Yes, can imagine that’s a challenge, as it will be for me too. @cjs plans to work further on apcore which has all the basics in place for an AP server, and I intend to (maybe) build from this and first create a ‘Groundwork’ project that allows for pluggable modules (DDD, CQRS, maybe ES). I’ve described a bit more about this in my comment to Go-Fed: Past, Present, and Future - #2 by aschrijver.
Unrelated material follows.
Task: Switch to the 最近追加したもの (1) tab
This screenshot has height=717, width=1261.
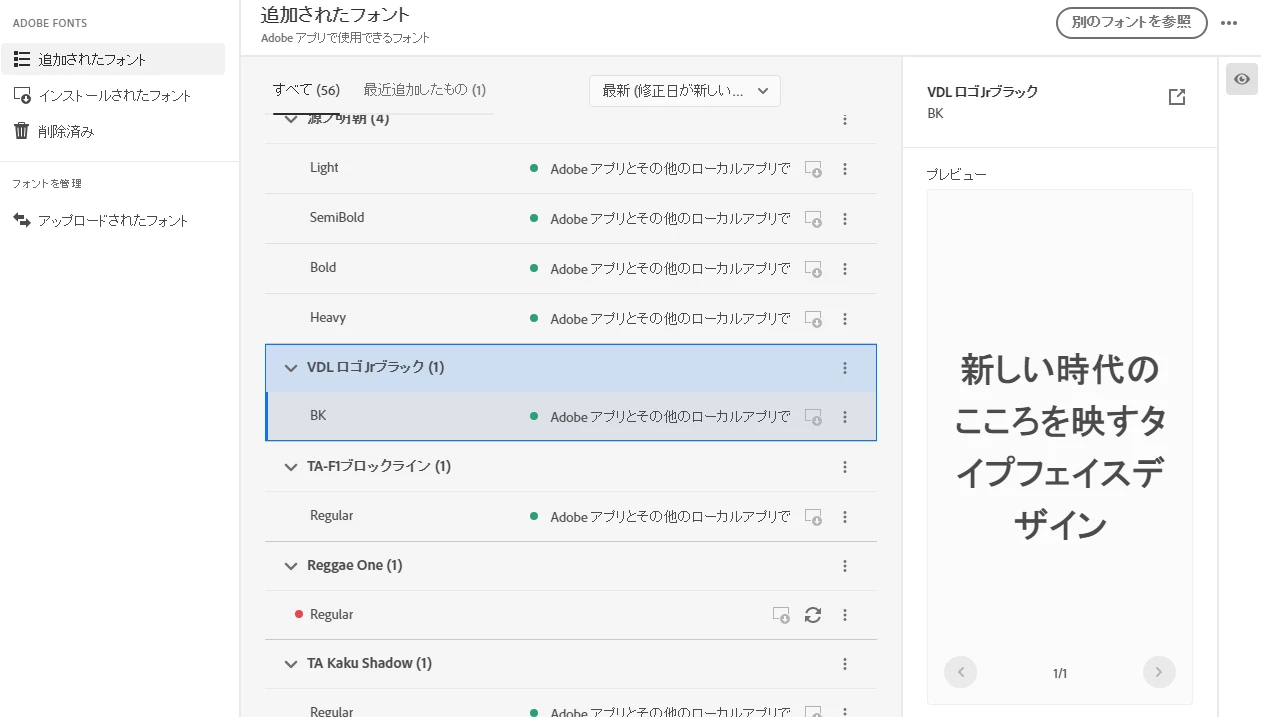Action: coord(425,90)
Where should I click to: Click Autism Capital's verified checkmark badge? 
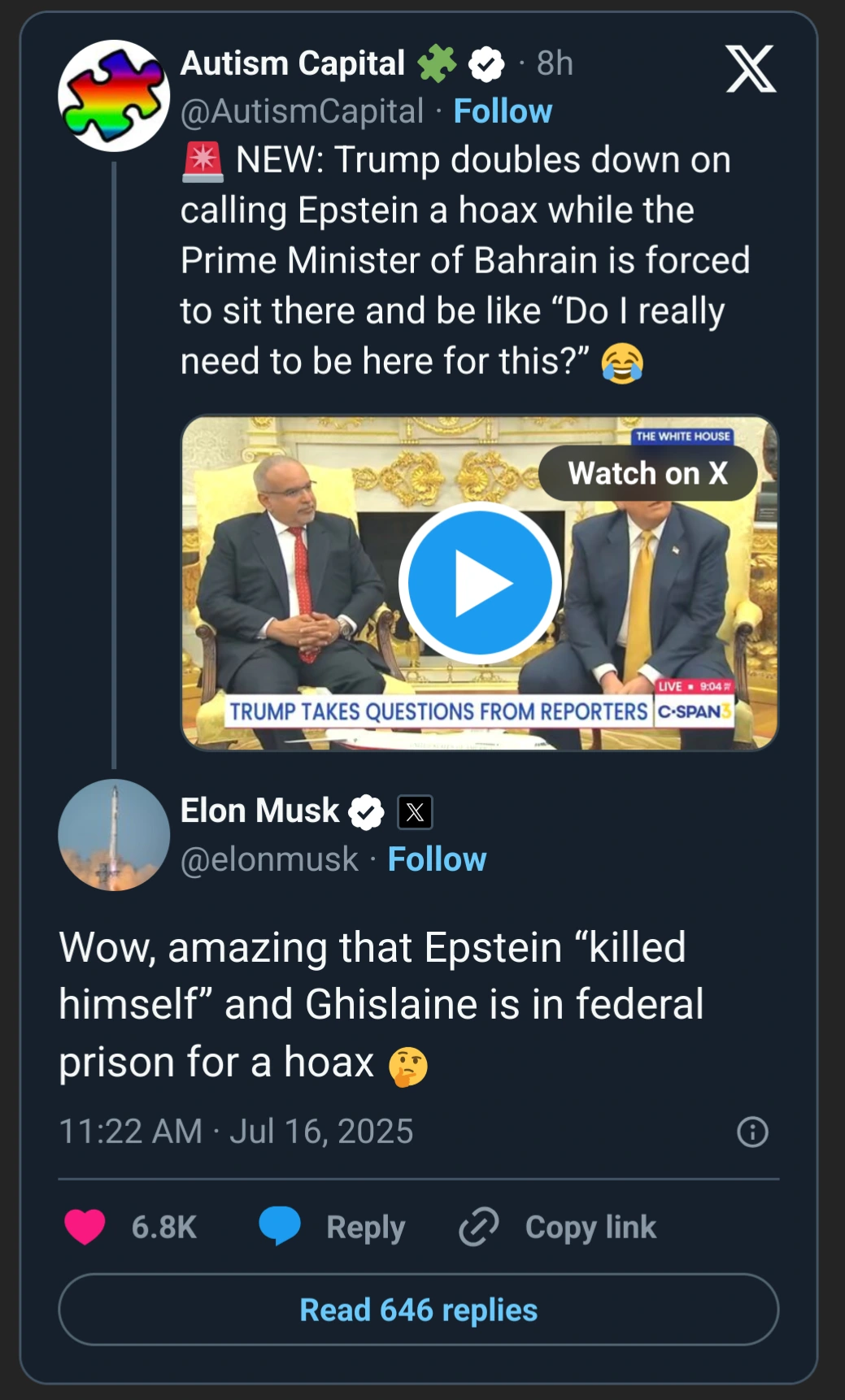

aschrijver · May 17, 2021, 10:07pm

For anyone interested in the topics addressed in this thread, you should take a look at the Proof of Concept that Flockingbird has been building, which contains aspects of a DDD/CQRS/ES architecture:

Regarding Behavior Driven Design (BDD) the folks at TrustBloc ORB have some nice examples in their ActivityPub app. Here and excerpt of a BDD test for ActivityPub itself:

  Scenario: Get service public key
    When an HTTP GET is sent to "https://orb.domain1.com/services/orb/keys/main-key"
    Then the JSON path "id" of the response equals "https://orb.domain1.com/services/orb/keys/main-key"
    Then the JSON path "owner" of the response equals "https://orb.domain1.com/services/orb"
    Then the JSON path "publicKeyPem" of the response is not empty

    When an HTTP GET is sent to "https://orb.domain2.com/services/orb/keys/main-key"
    Then the JSON path "id" of the response equals "https://orb.domain2.com/services/orb/keys/main-key"
    Then the JSON path "owner" of the response equals "https://orb.domain2.com/services/orb"
    Then the JSON path "publicKeyPem" of the response is not empty

For the record, these tests are part of the codebase, and are directly executed. And still readable to non-technical users (though AP federation in this case is not the best example for that).